Bacillus thuringiensis (Bt), a naturally occurring entomopathogenic soil bacterium, has been the active ingredient of sprayable Bt biopesticides for over a century. Insecticidal Bt Cry proteins are particularly well suited for use as plant-incorporated protectants in transgenic crops (Bt crops) due to their specificity against insect pests and safety for non-target organisms. The sustainability of these Bt products, however, has been challenged by the development of resistance in the field. RNA interference (RNAi), a species-specific control alternative that has been deregulated and commercialized in the USA and Canada, provides a new mode of action to complement the existing Bt products. Based on our preliminary research, we hypothesized that pyramiding/integrating Bt with RNAi can address/manage resistance issues related to Bt traits. To examine this overarching hypothesis, we (1) cloned and characterized a serine/threonine kinase gene (fused) of the Hedgehog (Hh) signaling pathway in the diamondback moth, Plutella xylostella (L.), a global superpest; (2) profiled Pxfused expression in Bt-resistant P. xylostella strains; and (3) investigated the involvement of Pxfused in Bt Cry1Ac resistance in P. xylostella. Pxfused expression was elevated ubiquitously in all Bt-resistant strains, and silencing of Pxfused led to larval and pupal mortality in both Cry1Ac-susceptible and -resistant strains, suggesting that Pxfused is a potential target for RNAi-based resistance management. Taken together, our results not only identify a molecular target to control a devastating lepidopteran pest, but also shed light on a novel resistance management strategy through the integration of two biotechnological techniques with distinct modes of action.
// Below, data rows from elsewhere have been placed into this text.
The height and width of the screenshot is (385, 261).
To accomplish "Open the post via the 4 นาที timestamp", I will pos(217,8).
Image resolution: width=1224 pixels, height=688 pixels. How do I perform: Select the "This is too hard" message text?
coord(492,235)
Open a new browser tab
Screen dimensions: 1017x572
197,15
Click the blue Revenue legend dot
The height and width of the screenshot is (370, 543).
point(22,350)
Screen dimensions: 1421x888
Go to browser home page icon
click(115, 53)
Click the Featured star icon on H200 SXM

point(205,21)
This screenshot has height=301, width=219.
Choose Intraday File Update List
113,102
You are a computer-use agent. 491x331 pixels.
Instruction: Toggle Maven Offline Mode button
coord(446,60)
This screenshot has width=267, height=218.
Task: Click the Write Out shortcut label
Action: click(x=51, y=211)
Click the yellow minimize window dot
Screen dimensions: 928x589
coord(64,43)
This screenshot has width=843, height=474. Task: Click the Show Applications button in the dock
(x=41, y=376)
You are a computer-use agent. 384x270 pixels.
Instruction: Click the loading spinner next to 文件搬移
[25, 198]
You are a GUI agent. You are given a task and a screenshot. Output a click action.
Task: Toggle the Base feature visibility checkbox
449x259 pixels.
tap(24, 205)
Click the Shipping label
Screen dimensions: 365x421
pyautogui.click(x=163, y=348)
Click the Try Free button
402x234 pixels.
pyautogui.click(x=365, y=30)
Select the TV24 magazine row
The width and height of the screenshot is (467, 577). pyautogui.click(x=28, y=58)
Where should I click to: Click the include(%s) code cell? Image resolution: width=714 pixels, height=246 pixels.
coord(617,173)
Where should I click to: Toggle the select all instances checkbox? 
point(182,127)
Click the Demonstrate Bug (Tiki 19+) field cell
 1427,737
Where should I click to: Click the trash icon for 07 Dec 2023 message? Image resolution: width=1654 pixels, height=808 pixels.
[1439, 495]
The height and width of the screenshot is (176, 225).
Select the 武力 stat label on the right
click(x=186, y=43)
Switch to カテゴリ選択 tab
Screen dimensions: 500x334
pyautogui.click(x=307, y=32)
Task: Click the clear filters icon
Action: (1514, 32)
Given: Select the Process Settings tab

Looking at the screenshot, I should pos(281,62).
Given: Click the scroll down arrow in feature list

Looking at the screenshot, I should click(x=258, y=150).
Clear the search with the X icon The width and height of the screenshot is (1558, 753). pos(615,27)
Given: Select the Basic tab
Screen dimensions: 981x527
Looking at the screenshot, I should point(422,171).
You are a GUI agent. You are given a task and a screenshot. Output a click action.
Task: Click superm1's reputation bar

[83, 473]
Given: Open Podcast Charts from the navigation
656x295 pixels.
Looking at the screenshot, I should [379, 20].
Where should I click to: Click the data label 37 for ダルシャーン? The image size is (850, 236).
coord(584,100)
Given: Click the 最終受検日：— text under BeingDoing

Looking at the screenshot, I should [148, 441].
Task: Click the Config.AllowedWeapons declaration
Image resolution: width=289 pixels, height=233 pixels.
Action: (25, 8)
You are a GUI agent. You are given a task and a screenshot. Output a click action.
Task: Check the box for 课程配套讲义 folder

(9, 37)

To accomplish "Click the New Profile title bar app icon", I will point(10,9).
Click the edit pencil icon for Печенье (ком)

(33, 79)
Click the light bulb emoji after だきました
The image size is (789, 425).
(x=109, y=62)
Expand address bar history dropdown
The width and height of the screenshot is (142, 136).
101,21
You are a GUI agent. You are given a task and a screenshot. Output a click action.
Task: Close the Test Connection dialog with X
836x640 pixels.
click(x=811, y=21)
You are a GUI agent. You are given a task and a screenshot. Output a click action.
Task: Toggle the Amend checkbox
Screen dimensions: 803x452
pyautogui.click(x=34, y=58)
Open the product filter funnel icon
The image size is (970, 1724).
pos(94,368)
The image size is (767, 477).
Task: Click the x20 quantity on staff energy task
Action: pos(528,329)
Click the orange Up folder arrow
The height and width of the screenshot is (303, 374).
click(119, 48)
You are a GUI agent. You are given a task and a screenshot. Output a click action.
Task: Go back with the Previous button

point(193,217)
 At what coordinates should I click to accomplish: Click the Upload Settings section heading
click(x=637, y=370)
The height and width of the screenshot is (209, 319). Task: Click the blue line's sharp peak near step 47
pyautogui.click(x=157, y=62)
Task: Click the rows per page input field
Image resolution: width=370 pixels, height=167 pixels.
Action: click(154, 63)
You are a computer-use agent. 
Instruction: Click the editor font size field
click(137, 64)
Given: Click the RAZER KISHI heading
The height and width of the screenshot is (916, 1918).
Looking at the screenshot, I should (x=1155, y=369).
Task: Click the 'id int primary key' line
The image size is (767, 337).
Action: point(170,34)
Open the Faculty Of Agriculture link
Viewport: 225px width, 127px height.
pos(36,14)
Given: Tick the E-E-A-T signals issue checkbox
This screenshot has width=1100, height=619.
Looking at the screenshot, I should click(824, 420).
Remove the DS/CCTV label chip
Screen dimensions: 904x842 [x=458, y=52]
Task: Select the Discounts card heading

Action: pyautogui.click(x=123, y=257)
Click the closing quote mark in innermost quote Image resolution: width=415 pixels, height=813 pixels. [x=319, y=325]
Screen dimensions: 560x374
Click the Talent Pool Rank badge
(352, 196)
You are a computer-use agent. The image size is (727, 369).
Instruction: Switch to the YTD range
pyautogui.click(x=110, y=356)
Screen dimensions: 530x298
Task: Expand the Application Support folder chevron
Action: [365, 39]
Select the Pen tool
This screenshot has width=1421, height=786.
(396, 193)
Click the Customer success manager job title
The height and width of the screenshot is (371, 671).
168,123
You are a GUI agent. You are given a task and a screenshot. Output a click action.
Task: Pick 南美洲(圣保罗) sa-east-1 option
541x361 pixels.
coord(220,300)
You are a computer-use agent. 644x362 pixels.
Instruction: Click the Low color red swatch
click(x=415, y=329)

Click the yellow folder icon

苏云金芽孢杆菌（Bt）是一种天然的昆虫病原土壤细菌，在过去的一个多世纪以来一直是可喷Bt生物农药的活性成分。Bt Cry杀虫蛋白因其对害虫的特异性和对非目标生物的安全性，特别适合用作转基因作物（Bt作物）中植物掺入的保护剂。然而，这些Bt产品的可持续性已受到该领域抗药性发展的挑战。RNA干扰（RNAi）是一种特定于物种的控制替代品，已在美国和加拿大放松管制并商业化，它提供了一种新的作用方式来补充现有的Bt产品。根据我们的初步研究，我们假设将Bt与RNAi金字塔化/整合可以解决/管理与Bt性状相关的抗性问题。小菜蛾小菜蛾（Plutella xylostella（L.））中的刺猬（Hh）信号传导途径的融合）; （2）在抗Bt的小菜蛾菌株中分析了Pxfused表达；（3）研究了Pxfused与小菜蛾对Bt Cry1Ac的抗性有关。在所有对Bt耐药的菌株中，Pxfused的表达普遍提高，而对Cry1Ac敏感和耐药的菌株，Pxfused的沉默导致幼虫和p的死亡率，这表明Pxfused是基于RNAi的抗性管理的潜在目标。综上所述，我们的结果不仅确定了控制毁灭性鳞翅目害虫的分子靶标，而且通过将两种具有不同作用方式的生物技术相结合，揭示了一种新颖的抗药性管理策略。